CORVALLIS - Oregon State University and Legacy Health System have signed a memorandum of understanding to collaborate on mutual research initiatives, especially in the fields of bioengineering and biomedicine.

The agreement also says the two organizations will seek collaboration on teaching and provision of health care.

Legacy Health System is a private, non-profit entity that includes Good Samaritan Hospital and Medical Center, Meridian Park Hospital, Mount Hood Medical Center, Emanuel Hospital and Health Center, Emanuel Children's Hospital, Legacy Clinical Research and Technology Center, and Legacy Visiting Nurse Association.

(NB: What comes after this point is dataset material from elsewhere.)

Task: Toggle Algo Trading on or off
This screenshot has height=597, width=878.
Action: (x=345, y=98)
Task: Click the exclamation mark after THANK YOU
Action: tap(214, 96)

This is the third such arrangement Oregon State University has developed in the past several months, as it continues to grow its bioengineering and biomedical research program. OSU initially reached an agreement with Good Samaritan Hospital in Corvallis to work on cooperative research through a grant from the Whitaker Foundation. Then in March, OSU signed a similar memorandum of agreement with Providence Health Systems.

Officials from OSU and Legacy say the collaboration will boost research in a critical and dynamic field, and provide hands-on education for students.

"We hope to find collaborative synergies around our research activities where OSU can provide an academic orientation, and Legacy can provide the real laboratories through our hospitals and patient care services," said Robert Pallari, president and CEO of Legacy. "We're also very interested in working with OSU to jointly develop students - for future employment, and for future leadership in these fields."

There are several areas of potential collaboration, where researchers from OSU and Legacy already are working in common areas. Among the examples:

  • OSU engineers and exercise physiologists are study the biomechanics of falls in the elderly. These balance studies dovetail with the work of Legacy's Dr. Owen Black, who works with NASA on the effects of zero gravity on the inner ear and balance disorders in astronauts.

     

  • A Legacy program called "Discoveries in Sight" focuses on sight disorders and glaucoma; OSU is emerging as a leader in research in the field of optics.

     

  • Neurobiologists at Legacy are studying how cell death occurs during strokes, while researchers at OSU's Linus Pauling Institute and other programs on campus are studying cell death as it relates to other conditions and diseases.

Already, Legacy neurobiologist An Zhou is working with scientists at Oregon State University on mass spectrometer technology for studies in protein research. And OSU biologists are planning to use a new multi-photon confocal microscope at the Legacy Clinical Research and Technology Center.

Ron Adams, dean of the OSU College of Engineering, said the university's faculty are valuable assets to Oregon's growing biomedical research efforts.

"Biomedicine and bioengineering are growing fields," Adams said. "Our faculty in engineering are working more frequently with faculty in the College of Health and Human Performance, and those new relationships will become increasingly valuable as we engage partners in the health care industry." Legacy is providing financial support to OSU's Health Care Administration program - a commitment that will help provide student scholarships in a field that is facing a critical shortage of trained workers, said Jeff McCubbin, interim dean of the university's College of Health and Human Performance.

It is expected that Legacy Health System and OSU faculty will jointly apply for major grants, collaborate on research, improve professional education, and increase the number of students in the biomedical, bioengineering and public health fields.

OSU's involvement in the bioengineering field continues to grow. The university is midway through a three-year, $1 million grant from the Whitaker Foundation to establish undergraduate and graduate programs in biomedical engineering on campus. The curricula for the undergraduate program already has been developed and implemented; the graduate programs are expected to be approved by the Oregon University System. "These programs are in high demand by some of our best students," Adams said.